Nearly half of adults ages 19 to 64, or an estimated 85 million people, either did not have health insurance last year or had coverage that did not protect them from high out-of-pocket medical costs, a new survey shows.
The survey conducted for the New-York based Commonwealth Fund from April to August 2012, found that thirty percent of U.S. residents, or 55 million people, were uninsured for at least part of the year, while another 16 percent, or 30 million people, were underinsured, the Huffington Post
People earning up to four times the federal poverty level, which is $11,490 for an individual this year, were most likely not to have coverage, while lower-income people reported the most cost-related problems getting the coverage they needed.

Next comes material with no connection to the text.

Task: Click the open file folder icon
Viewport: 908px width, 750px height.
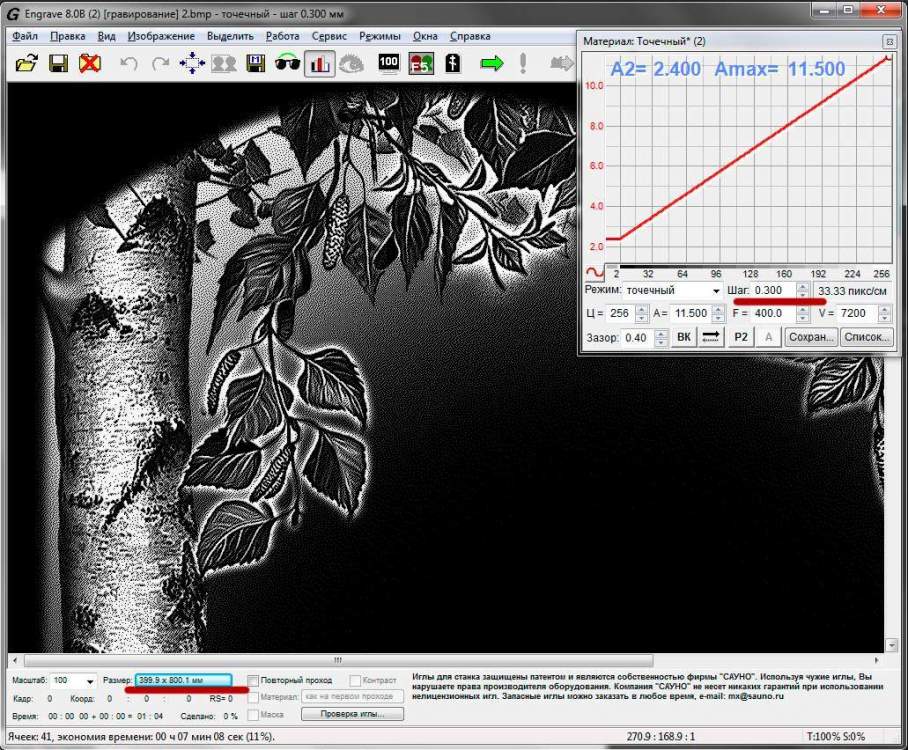Action: pyautogui.click(x=26, y=63)
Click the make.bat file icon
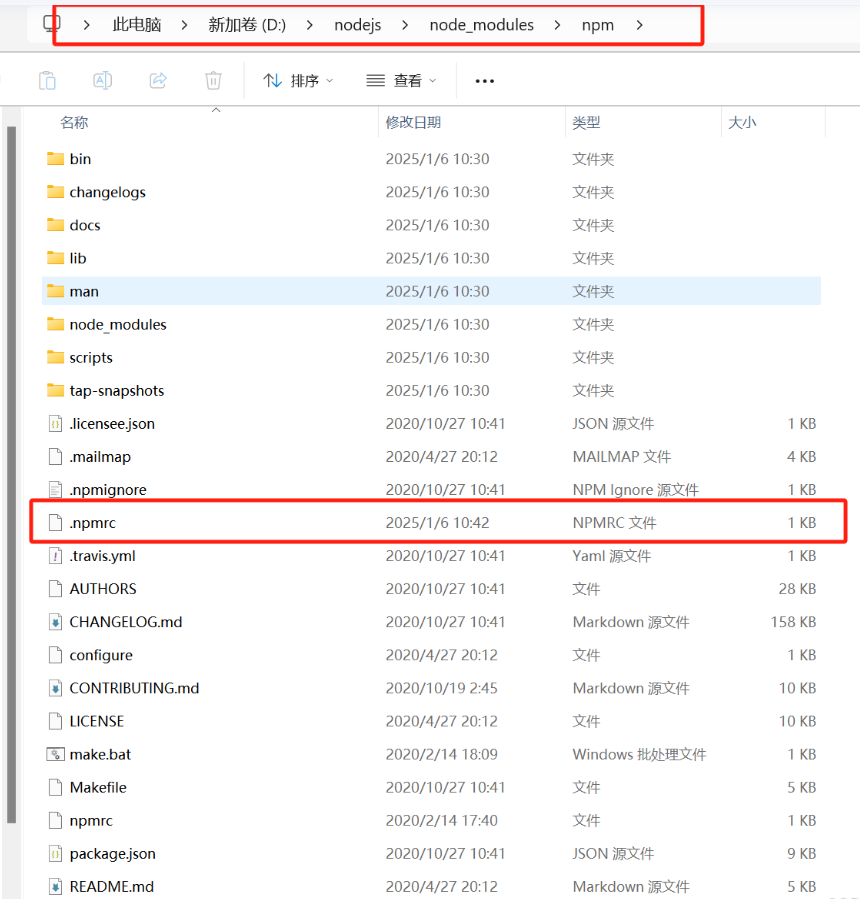This screenshot has width=860, height=899. pyautogui.click(x=55, y=754)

The 2010 Affordable Care Act is aimed at helping solve the problem of the uninsured. It offers financial assistance for health insurance to low- and middle-income people earning up to 400 percent of the federal poverty level, about $45,960 for a single person this year.
Sara Collins, vice president for affordable health insurance at the Commonwealth Fund, said in a statement that it “will be critical to continue to monitor the effects of the law as the major provisions go into effect in 2014 and beyond to ensure it achieves its goal of near-universal, comprehensive health insurance.”
Collins noted, however, that millions of low-income individuals and families could remain uninsured if states opt out of the Medicaid expansion part of Obamacare.
Health insurance claims costs could also rise significantly in several states if insurers seek to increase rates, as Maryland’s largest insurer did this week, announcing a proposed 25 percent hike for individual plans in 2014.